Todos, incluso sus mayores críticos, miran al sector público para navegar las crisis y dar forma a la sociedad del futuro. Pero lo cierto es que a los sectores públicos se les están exigiendo capacidades de respuesta difíciles de conciliar: audacia y empatía para amortiguar los efectos negativos en los muchos sectores y colectivos afectados por las diversas transiciones concurrentes (energética, tecnológica, precios relativos, geografía económica, etc.) y respuestas certeras, rápidas y, por qué no, frugales en lo fiscal a problemas desconocidos. En esencia, el Estado se está enfrentando, en mayor medida que en los últimos años, a los dos grandes retos de la economía política. Primero, la definición de un pacto social financiero y políticamente sostenible, sustitutivo del que con muchos matices y evoluciones ha estado en vigor desde la segunda mitad del siglo pasado (en España desde los Pactos de La Moncloa de 1977). Segundo, agilidad en su ejecución práctica partiendo de lógicas y comportamientos administrativos acomodados tanto a una realidad diversa como a lógicas de cambio meramente incrementales, máxime cuando ese pacto es posible que traiga consigo elementos de cambio drástico, conlleve inusuales dosis de experimentación e implique programas de gasto e inversión mayores.

La consecución de lo primero, además de obligar a encontrar algún equilibrio entre socialización de los riesgos de la transición hacia el futuro y la asignación y privatización diferencial de recompensas y costes, traerá consigo el diseño (o rediseño) de instituciones e incentivos apropiados para su eficiencia. El logro de lo segundo, bajo el paraguas de las más altas exigencias de transparencia y control, requiere dotar al Estado, sus servidores y sus procedimientos de las capacidades y versatilidad necesarios para, en aras solo del bien colectivo, regular de la manera menos intrusiva posible el comportamiento de los actores y mercados y gestionar relaciones de cooperación entre los sectores público y privado. En este empeño debe promoverse la capacidad de innovación de los servidores públicos, dotar de mayor flexibilidad a las administraciones estatales y aceptar que la experimentación trae consigo el riesgo del error, hoy temiblemente penalizado.

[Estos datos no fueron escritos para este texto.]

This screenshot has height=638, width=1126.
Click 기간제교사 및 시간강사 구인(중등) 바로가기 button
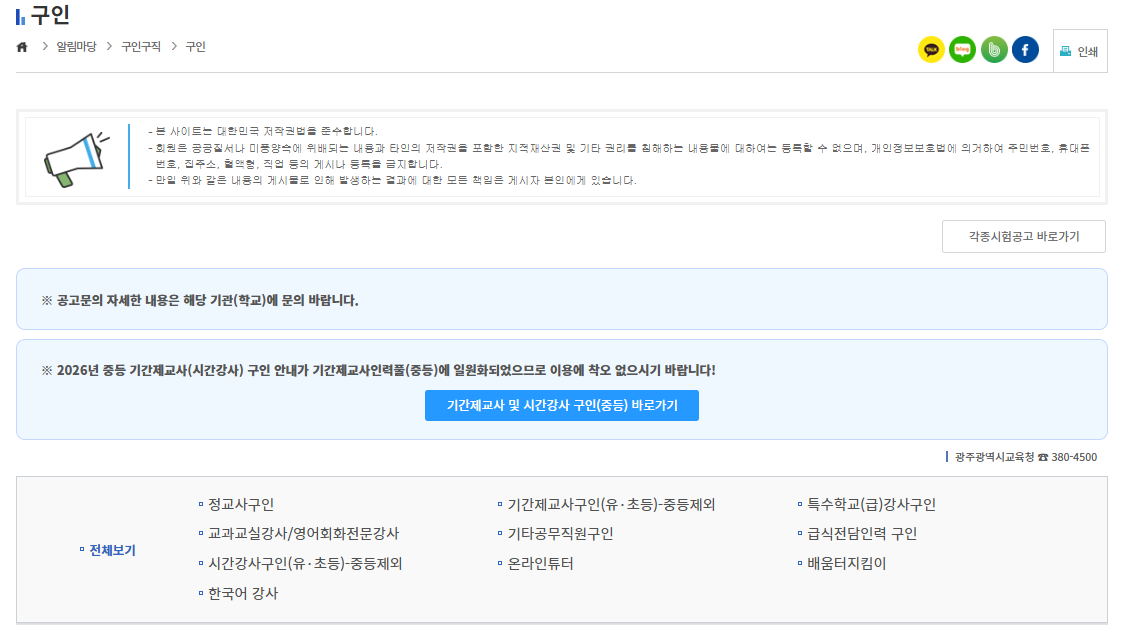point(561,405)
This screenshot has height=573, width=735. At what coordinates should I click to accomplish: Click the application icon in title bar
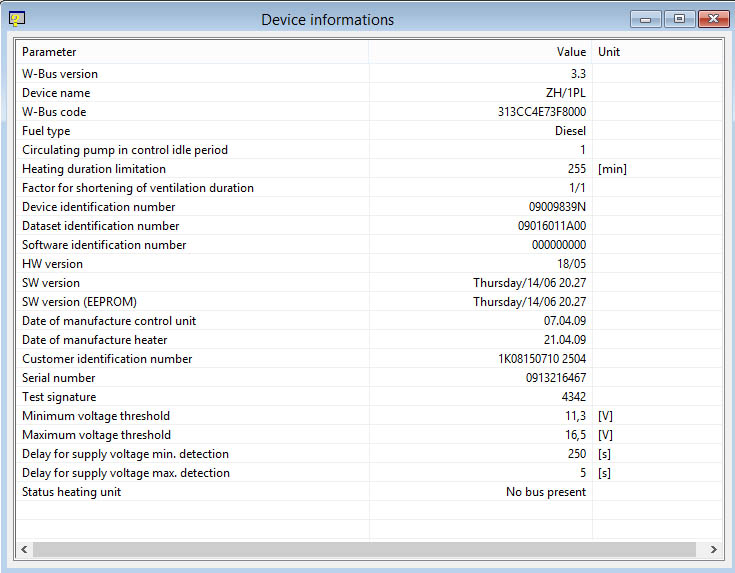point(16,18)
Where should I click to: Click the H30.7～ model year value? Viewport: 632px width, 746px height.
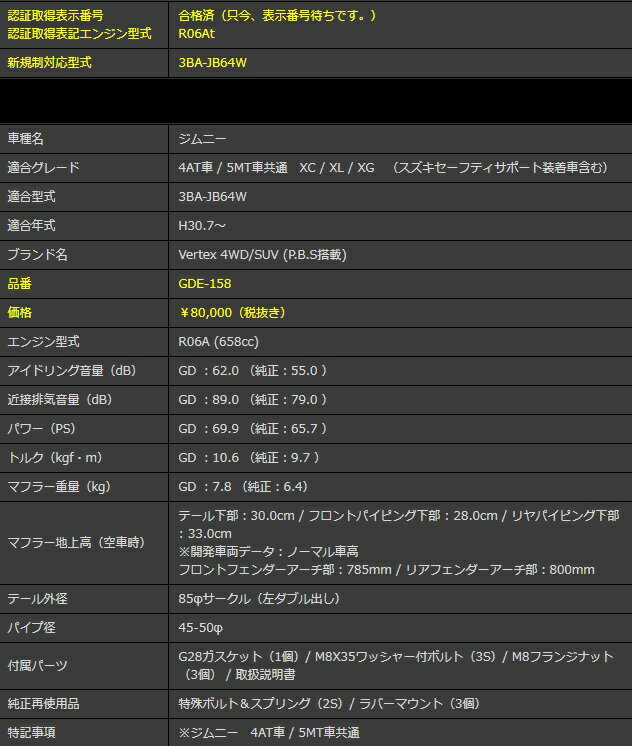coord(203,225)
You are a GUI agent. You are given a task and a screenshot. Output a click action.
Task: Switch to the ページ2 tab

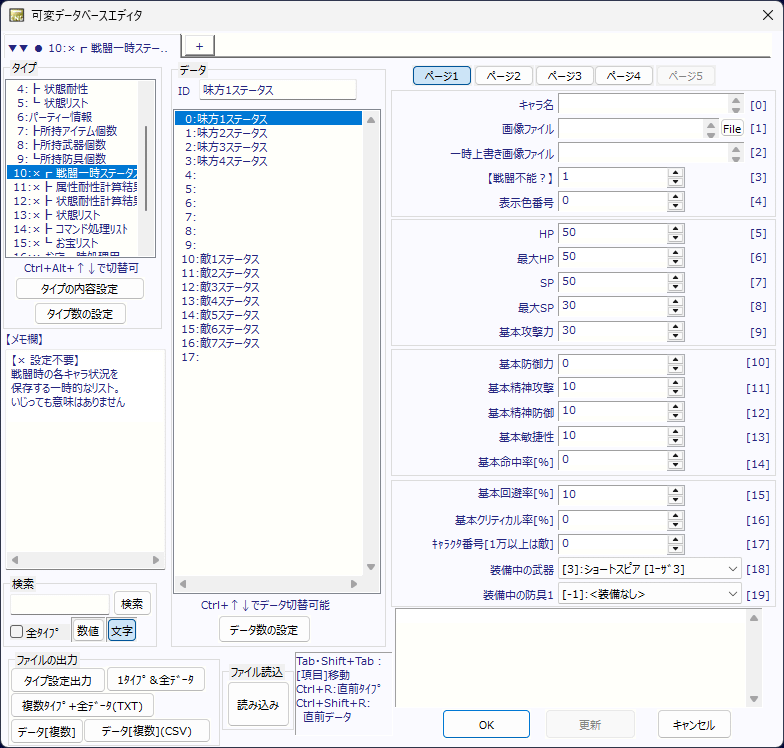pyautogui.click(x=503, y=76)
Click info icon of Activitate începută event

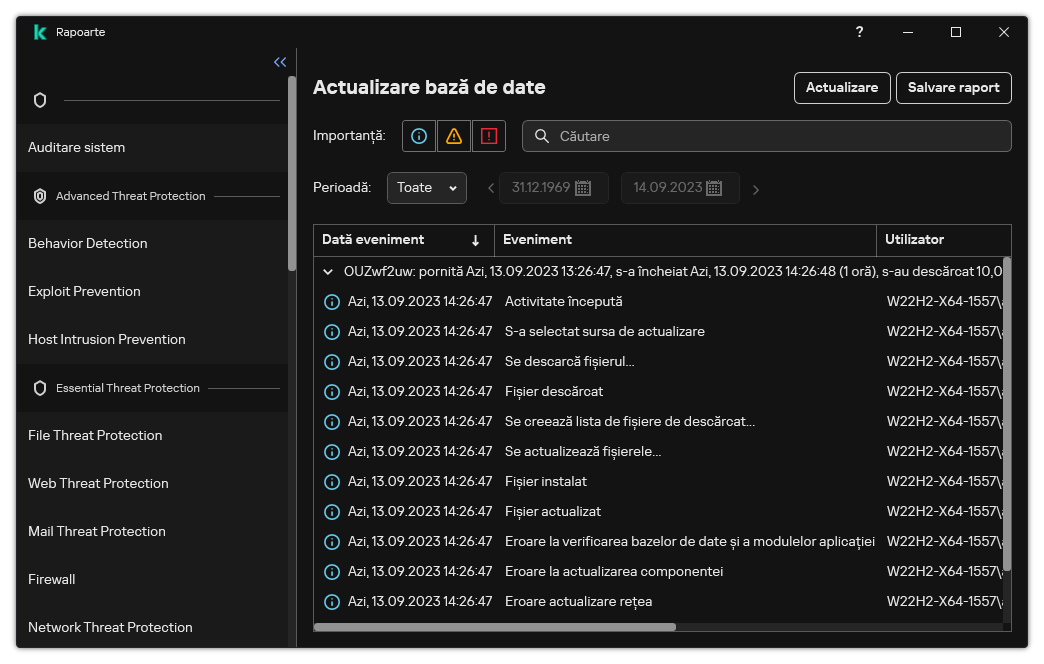click(332, 302)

En estos tiempos de tribulación y riesgo, en los que se está dando forma a un nuevo futuro, es necesario que los gobernantes lideren con sagacidad la misión de redefinir la lógica, incentivos y formas de operar de las administraciones públicas. Los neoliberales, ¡cómo no!, fieles a su mantra, seguirán exigiendo que todo y mucho más se haga con menores impuestos.

*Presidente ejecutivo de la Compañía Española de Financiación del Desarrollo (Cofides).